**DIRECTION A:** Retype the passage on the history of magnetic recording, everything from "Although some dictating" down to "and image recording.".
**DIRECTION B:** Write what comes next in the passage on magnetic recording media, picking up after its final sentence.

**DOCUMENT:**
################

The basic principles for recording signals on a magnetic medium
were set out in a paper by Oberlin Smith in the 1880's. The idea
was not taken any further until Valdemar Poulsen developed his
wire recording system in 1898. Magnetic tape was developed in
Germany in the mid 1930's to record and store sounds. The use
of tape for sound recording did not become widespread, however,
until the 1950's. The BBC, for example, was still using disc recorders
until around 1965.
The recording of images on magnetic tape came later. As with sound
recording, there were several systems before tape recording came
into common use. The first known recordings of images by a non-photographic
method were made by John Logie-Baird in 1924. The images were
recorded on to 78 rpm discs which are now in the National Sound
Archive in London. The first practical recordings of television
programmes were made using special film cameras filming video
screens. The first video recording machine using tape was made
by the BBC in 1955. It used a half inch tape running at 120 inches
per second - just over 3 metres per second. This was swiftly superseded
by the introduction of the Ampex Corporation's 2 inch video tape
system. The arrival of new formats for recording video pictures
has steadily increased since then. It has been calculated that,
taking the different broadcast standards and electricity supplies
into account, images have been recorded on over 100 different
formats in the 40 years since video-tape recording started.
Although some dictating machines using a disc coated with a magnetic
pigment were in use from the 1950's, disc based media did not
develop until computers became widespread. The steady increase
in the storage capacity and decrease in physical size of both
hard and floppy disks has paralleled the developments in the tapes
used for sound and image recording.
Magnetic Tapes
Magnetic media in the form of tapes on open reel or housed in
cassettes and cartridges are the most widespread carriers for
audio and video data and are widely used for the storage of large
quantities of computer data. They are a reliable, lowrisk
and economical storage medium. Archivists can rely on a long period
of experience in the care and handling of magnetic tapes in archives.
If free from production faults, they can be preserved for many
years. The oldest audio tapes are now over 50 years old and still
perfectly readable.

################

**SUPPLIED RECORDS:**
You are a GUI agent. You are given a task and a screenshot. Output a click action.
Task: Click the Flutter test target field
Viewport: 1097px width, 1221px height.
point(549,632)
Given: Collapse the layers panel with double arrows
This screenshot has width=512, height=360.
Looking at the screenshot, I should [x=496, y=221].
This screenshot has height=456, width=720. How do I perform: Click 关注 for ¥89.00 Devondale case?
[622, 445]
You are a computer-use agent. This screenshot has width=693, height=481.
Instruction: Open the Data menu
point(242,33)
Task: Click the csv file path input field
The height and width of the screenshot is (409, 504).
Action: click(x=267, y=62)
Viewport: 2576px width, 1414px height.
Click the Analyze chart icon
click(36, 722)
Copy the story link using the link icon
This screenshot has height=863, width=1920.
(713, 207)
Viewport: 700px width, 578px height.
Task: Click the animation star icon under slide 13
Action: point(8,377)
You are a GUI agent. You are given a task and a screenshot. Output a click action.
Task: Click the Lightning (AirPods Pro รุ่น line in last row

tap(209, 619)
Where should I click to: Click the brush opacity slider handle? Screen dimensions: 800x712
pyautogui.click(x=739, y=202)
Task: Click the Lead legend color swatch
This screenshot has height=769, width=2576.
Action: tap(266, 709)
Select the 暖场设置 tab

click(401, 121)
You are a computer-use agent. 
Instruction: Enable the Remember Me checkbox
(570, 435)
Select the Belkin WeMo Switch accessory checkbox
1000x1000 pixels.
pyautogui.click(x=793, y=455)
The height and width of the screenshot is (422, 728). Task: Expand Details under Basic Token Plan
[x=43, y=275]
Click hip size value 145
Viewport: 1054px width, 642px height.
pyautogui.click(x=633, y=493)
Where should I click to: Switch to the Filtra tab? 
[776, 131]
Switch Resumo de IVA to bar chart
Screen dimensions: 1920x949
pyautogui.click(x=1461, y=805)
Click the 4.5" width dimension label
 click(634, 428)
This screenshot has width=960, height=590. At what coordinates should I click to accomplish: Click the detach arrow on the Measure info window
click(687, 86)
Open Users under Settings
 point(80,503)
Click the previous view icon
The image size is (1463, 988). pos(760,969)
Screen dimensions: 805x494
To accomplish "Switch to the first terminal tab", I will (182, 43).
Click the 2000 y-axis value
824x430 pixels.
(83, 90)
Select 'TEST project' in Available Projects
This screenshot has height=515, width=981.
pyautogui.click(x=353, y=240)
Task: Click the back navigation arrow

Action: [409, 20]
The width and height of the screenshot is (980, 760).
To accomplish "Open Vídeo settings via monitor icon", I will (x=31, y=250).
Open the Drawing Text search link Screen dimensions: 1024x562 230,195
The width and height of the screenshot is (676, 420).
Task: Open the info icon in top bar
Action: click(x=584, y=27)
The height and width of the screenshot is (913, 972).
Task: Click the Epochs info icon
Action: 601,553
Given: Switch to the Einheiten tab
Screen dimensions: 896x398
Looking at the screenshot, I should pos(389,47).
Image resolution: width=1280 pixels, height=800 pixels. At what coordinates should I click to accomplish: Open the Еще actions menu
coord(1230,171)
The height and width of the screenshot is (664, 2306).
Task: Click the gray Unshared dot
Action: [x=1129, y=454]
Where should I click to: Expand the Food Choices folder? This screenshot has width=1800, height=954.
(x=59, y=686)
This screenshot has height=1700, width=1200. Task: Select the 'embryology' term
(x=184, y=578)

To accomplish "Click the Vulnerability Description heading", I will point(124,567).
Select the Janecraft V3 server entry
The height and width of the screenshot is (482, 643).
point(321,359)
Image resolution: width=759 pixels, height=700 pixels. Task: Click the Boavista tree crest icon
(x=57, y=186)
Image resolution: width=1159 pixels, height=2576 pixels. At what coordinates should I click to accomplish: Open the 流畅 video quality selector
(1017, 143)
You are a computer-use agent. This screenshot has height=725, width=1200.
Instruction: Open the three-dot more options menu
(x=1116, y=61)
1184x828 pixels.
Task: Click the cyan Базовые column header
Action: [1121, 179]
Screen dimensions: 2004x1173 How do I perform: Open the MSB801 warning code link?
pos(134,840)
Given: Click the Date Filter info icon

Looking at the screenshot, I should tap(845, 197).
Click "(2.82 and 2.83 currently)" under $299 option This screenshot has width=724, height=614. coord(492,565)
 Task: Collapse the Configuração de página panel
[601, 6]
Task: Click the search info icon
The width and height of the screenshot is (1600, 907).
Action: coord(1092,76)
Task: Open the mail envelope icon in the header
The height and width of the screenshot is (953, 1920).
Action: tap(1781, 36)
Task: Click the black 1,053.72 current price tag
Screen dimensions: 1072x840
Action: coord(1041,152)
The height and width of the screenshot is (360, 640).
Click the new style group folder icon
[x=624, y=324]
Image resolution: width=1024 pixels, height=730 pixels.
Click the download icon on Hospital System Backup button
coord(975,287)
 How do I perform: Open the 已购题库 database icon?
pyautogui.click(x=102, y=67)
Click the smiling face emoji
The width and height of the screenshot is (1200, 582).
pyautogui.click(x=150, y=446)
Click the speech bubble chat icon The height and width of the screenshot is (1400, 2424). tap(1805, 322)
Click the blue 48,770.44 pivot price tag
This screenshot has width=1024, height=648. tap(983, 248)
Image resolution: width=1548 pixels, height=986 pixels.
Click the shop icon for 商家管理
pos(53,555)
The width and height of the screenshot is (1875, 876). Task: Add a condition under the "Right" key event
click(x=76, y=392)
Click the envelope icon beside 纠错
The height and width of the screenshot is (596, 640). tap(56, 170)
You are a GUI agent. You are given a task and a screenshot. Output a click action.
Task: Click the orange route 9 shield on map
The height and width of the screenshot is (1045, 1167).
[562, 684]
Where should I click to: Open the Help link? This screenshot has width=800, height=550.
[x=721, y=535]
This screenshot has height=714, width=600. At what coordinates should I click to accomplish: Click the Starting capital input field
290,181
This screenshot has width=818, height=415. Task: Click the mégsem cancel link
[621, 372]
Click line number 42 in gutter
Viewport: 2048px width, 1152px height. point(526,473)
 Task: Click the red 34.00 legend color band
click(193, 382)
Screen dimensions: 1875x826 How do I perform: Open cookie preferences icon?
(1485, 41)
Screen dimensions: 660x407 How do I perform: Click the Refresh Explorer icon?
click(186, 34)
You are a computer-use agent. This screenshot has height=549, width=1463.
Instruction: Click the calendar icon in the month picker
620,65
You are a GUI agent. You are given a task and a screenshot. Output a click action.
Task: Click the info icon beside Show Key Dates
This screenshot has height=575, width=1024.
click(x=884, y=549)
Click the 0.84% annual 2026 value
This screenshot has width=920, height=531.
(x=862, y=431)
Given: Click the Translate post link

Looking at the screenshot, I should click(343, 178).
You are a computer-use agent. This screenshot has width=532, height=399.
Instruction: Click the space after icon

################

**FINAL RESULT A:**
Although some dictating machines using a disc coated with a magnetic
pigment were in use from the 1950's, disc based media did not
develop until computers became widespread. The steady increase
in the storage capacity and decrease in physical size of both
hard and floppy disks has paralleled the developments in the tapes
used for sound and image recording.

**FINAL RESULT B:**
Types of Magnetic Tape Construction
Early audio tapes used cellulose acetate as the support film material, which is also used for safety film. Cellulose acetate has a tendency to become brittle through hydrolysis caused by the moisture contained in the atmosphere. This brittleness generally causes serious problems when playing old audio tapes. Tapes with severe cases of hydrolysis can suffer from the socalled "Vinegar Syndrome", an auto-catalytic process whereby acetic acid is set free in ever increasing quantities and thus creates an accelerating effect on the decay process. This has been particularly experienced in film archives, especially in hot and humid climatic areas. Affected films become soft and limp, ending up as powder or slime. While, in theory, this may also happen to acetate audio tapes, no disastrous losses similar to those in the film world have been reported. Still, acetate tapes, which were produced until the mid 1960s, are at risk and transfer onto other carriers must be envisaged.
Another group of historical audio tapes used polyvinyl chloride
(PVC) as the base film material. As with vinyl discs, these tapes
have not exhibited any systematic instability; the long term prospects
are, however, unknown.
Polyester is the base film material which is used for all modern
audio and all video and computer tapes. It has the greatest resistance
of all base materials to mechanical stress and the influence of
humidity. No systematic stability problems have occurred so far
but, again, its stability over very long periods (centuries) is
unknown.
Many varieties of magnetic materials have been used for the pigment
layer, for example the various oxides of iron used from the very
first tapes until today and chromium dioxide. Only metal powder,
as used in more recent high density tape formats, has given cause
for serious concern. Early tapes metal powder tapes suffered from
corrosion but this problem now seems to be under control. There
is, again, no precise answer to the question of how long metal
particle tapes will keep their information undistorted and readable.
It must be emphasized, however, that, contrary to layman's expectations,
the magnetic information on properly stored and handled tape does
not fade away.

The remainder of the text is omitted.